===== SUPPLIED DATA

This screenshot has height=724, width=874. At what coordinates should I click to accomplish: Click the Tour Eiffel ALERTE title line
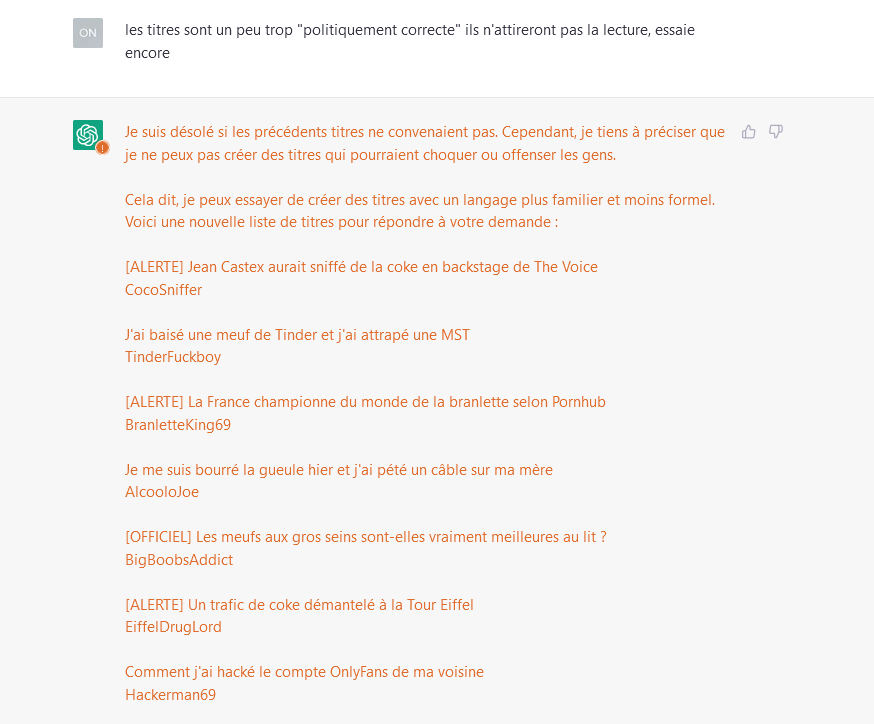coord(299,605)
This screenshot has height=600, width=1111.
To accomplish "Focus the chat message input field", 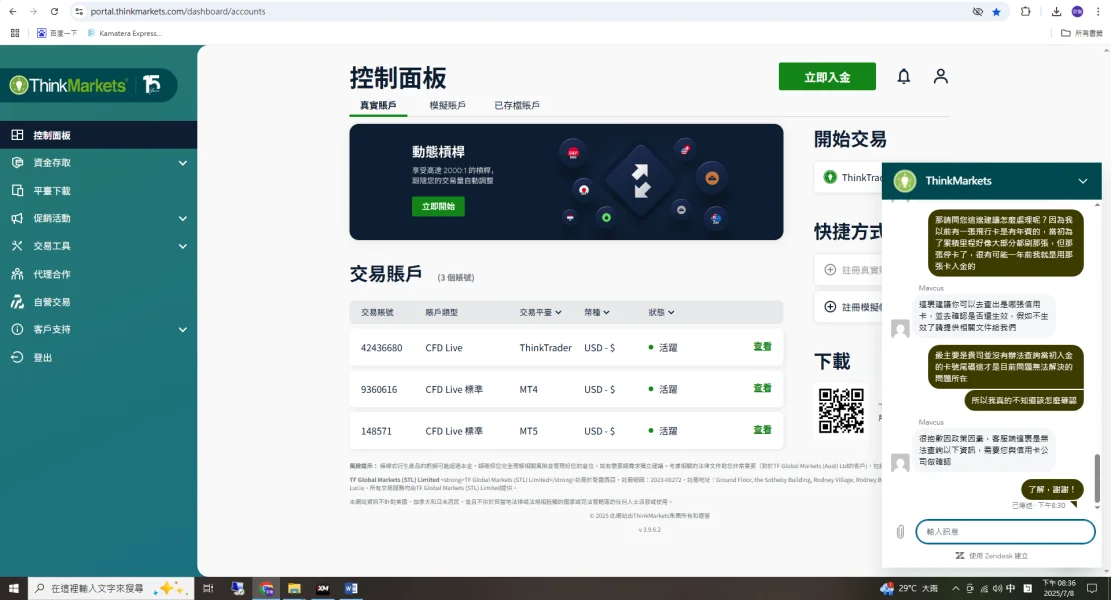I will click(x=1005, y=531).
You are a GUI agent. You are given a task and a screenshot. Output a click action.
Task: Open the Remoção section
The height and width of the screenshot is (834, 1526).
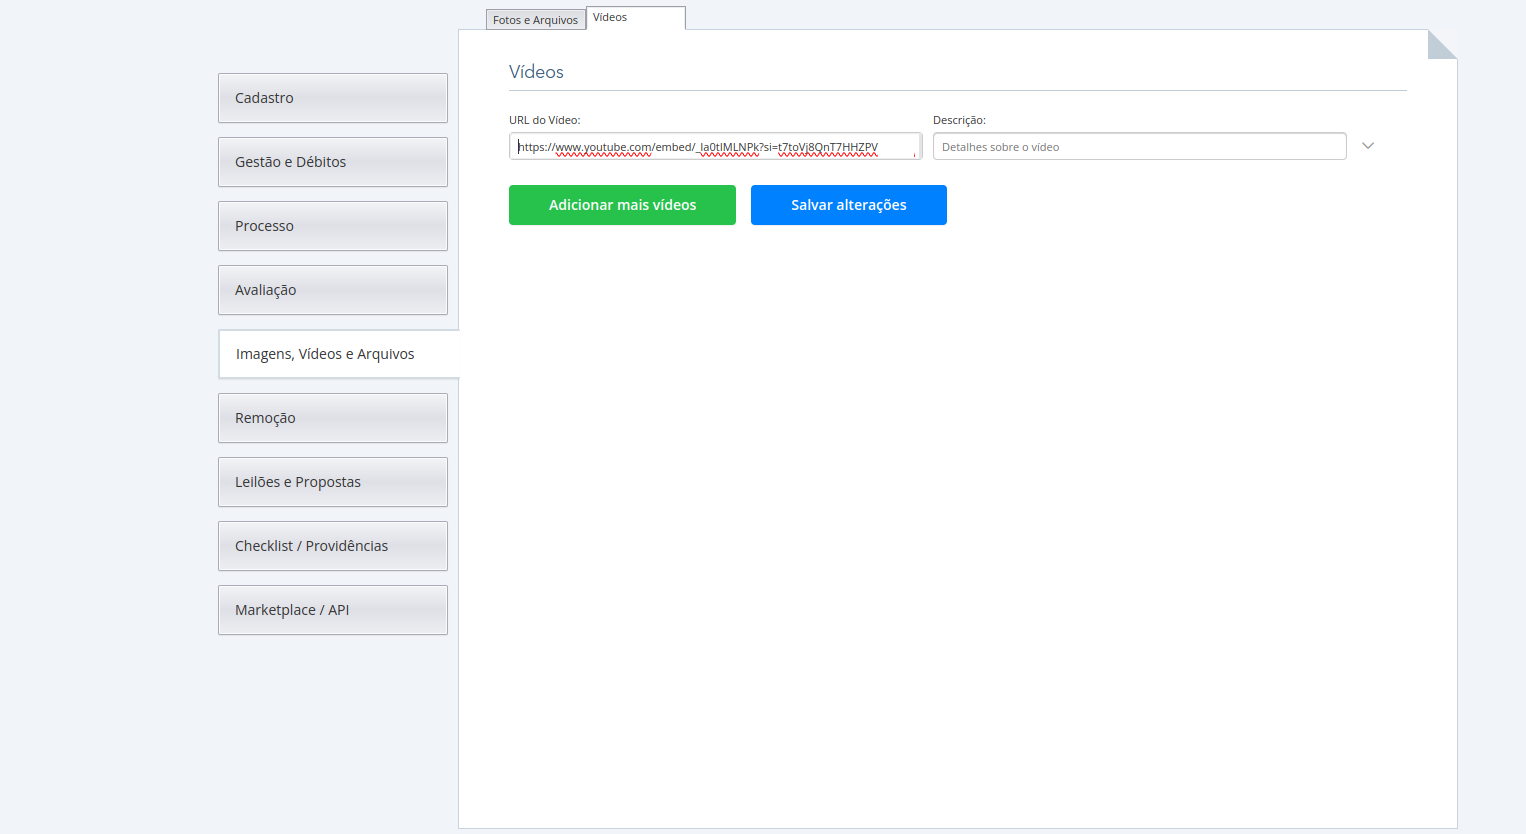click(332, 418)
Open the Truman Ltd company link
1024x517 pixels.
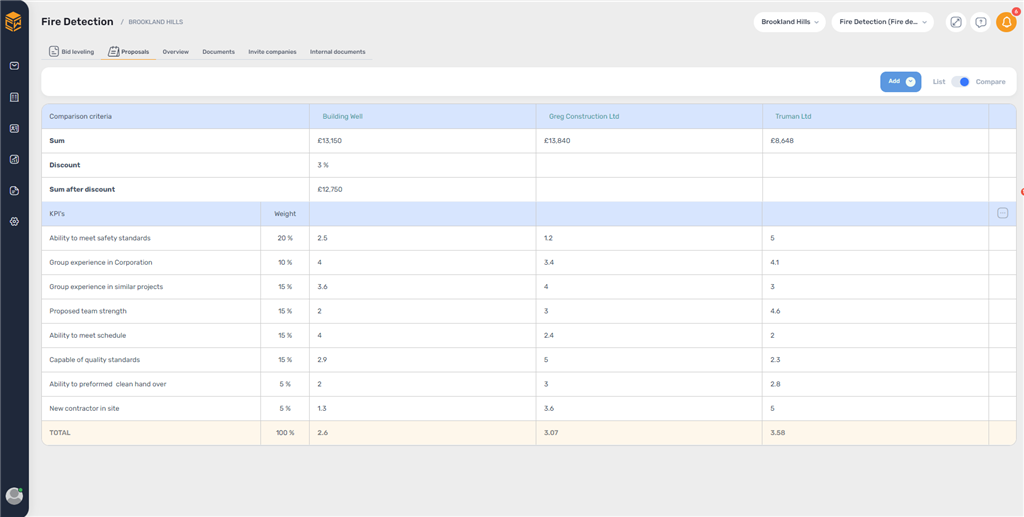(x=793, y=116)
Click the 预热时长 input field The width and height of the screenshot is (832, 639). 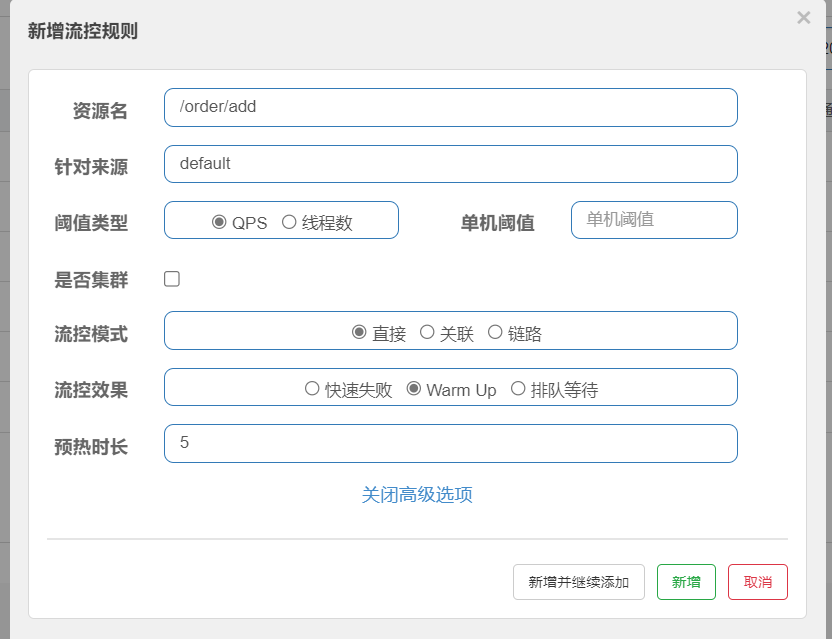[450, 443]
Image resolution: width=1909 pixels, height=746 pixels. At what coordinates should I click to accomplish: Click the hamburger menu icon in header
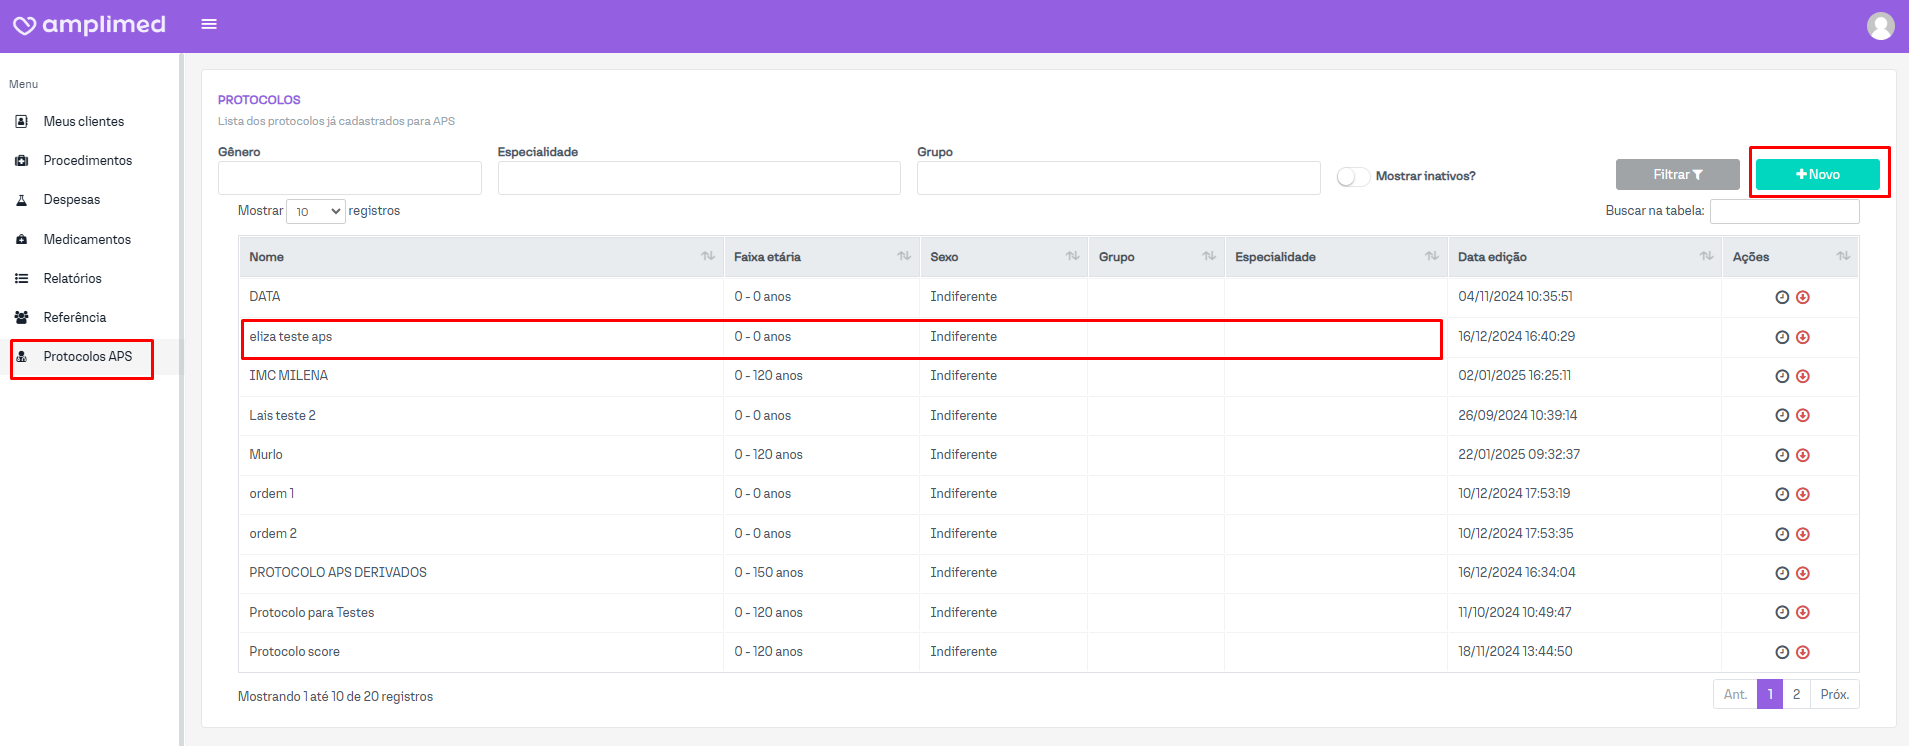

==========

__AIM__
Count the lines in the rows above that contain the word "coordinates", where case counts, and reply with the number only.

__OUTPUT OF THE EXERCISE__
2